Additionally, added a flag to let users request emitting compact-unwind for non-canonical personality functions if they know it'd be OK for their builds (We have one "free" slot left).

Diff Detail

Event Timeline

There are a very large number of changes, so older changes are hidden. Show Older Changes
oontvoo marked 2 inline comments as done.Apr 26 2023, 1:29 PM

new change:

  • updated tests to set the flag that emits compact-unwind for non-canonical to preserve old testings
  • added new tests that does NOT emit compact-unwind for non-canonical
oontvoo updated this revision to Diff 517681.Apr 27 2023, 12:30 PM

fix build warnings (struct vs class in forward decl)
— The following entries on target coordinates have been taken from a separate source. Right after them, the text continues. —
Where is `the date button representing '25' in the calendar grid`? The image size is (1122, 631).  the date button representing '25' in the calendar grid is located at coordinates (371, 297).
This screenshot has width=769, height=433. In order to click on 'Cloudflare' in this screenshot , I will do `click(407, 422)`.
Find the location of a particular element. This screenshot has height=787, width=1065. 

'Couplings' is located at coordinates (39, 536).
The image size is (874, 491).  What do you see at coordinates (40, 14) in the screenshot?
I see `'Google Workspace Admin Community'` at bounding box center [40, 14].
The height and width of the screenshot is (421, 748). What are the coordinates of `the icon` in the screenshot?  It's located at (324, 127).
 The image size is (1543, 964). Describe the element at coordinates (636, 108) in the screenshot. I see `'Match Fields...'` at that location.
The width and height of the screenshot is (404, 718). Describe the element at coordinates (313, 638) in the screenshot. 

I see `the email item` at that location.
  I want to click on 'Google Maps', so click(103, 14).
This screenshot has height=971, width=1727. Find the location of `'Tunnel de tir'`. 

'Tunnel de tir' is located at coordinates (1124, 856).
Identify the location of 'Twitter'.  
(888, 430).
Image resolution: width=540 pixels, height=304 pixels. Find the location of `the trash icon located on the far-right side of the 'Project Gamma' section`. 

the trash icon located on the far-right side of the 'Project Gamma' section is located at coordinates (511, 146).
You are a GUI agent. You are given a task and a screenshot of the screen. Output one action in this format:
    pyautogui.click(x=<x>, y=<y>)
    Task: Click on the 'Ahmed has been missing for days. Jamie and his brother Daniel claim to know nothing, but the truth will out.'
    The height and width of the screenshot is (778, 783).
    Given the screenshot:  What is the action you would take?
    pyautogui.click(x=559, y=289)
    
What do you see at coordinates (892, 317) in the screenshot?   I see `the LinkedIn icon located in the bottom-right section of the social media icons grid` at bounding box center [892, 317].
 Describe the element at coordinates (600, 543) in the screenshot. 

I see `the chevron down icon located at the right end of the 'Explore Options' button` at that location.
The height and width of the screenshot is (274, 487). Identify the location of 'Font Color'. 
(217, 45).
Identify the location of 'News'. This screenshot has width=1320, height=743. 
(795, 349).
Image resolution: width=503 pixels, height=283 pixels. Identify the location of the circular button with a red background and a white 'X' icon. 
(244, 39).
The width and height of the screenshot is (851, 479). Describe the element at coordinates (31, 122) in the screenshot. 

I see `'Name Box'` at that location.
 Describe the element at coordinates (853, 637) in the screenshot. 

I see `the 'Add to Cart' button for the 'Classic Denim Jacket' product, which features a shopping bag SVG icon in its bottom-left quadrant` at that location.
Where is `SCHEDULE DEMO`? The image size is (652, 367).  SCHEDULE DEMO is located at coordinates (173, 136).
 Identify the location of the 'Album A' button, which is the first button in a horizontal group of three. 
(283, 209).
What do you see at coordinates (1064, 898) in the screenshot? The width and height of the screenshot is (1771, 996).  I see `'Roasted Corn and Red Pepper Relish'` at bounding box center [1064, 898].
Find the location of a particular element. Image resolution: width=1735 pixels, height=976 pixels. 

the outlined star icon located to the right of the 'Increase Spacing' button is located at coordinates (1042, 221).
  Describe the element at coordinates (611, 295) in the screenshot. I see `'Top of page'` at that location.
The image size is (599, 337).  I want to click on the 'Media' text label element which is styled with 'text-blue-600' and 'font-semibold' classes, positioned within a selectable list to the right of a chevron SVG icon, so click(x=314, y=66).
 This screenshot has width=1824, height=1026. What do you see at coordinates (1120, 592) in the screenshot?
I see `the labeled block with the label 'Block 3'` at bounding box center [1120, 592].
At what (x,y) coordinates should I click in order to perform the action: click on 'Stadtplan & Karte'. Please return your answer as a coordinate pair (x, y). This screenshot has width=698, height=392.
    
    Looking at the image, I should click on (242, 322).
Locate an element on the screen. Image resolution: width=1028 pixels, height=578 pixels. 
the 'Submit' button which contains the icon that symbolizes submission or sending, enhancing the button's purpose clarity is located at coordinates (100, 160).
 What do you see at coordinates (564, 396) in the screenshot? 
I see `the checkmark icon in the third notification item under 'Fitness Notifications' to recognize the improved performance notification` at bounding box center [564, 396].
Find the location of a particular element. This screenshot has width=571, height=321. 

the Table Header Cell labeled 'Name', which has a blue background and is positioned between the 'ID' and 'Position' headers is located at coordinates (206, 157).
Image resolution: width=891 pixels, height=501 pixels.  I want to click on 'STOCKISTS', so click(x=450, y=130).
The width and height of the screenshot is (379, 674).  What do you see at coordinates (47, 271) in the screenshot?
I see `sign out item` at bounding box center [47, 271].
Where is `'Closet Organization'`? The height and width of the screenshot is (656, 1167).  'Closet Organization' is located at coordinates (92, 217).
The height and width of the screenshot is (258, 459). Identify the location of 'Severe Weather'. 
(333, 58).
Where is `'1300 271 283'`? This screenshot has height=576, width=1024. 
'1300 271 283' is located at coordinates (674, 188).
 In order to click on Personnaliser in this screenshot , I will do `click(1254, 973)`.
oontvoo updated this revision to Diff 518710.May 2 2023, 7:06 AM

updated clang test

Herald added a project: Restricted Project. · View Herald TranscriptMay 2 2023, 7:06 AM
Herald added a subscriber: cfe-commits. · View Herald Transcript
oontvoo updated this revision to Diff 519216.May 3 2023, 12:47 PM
  • defined equivalent flag in the clang driver

I wonder if we actually need to define a clang frontend flag for this; I suspect nobody will ever want to specify it, since the only non-canonical personality clang will ever generate that changes behavior is the pure-C destructor-only personality, __gnu_personality_v0. Otherwise, it could only arise from assembly or IR.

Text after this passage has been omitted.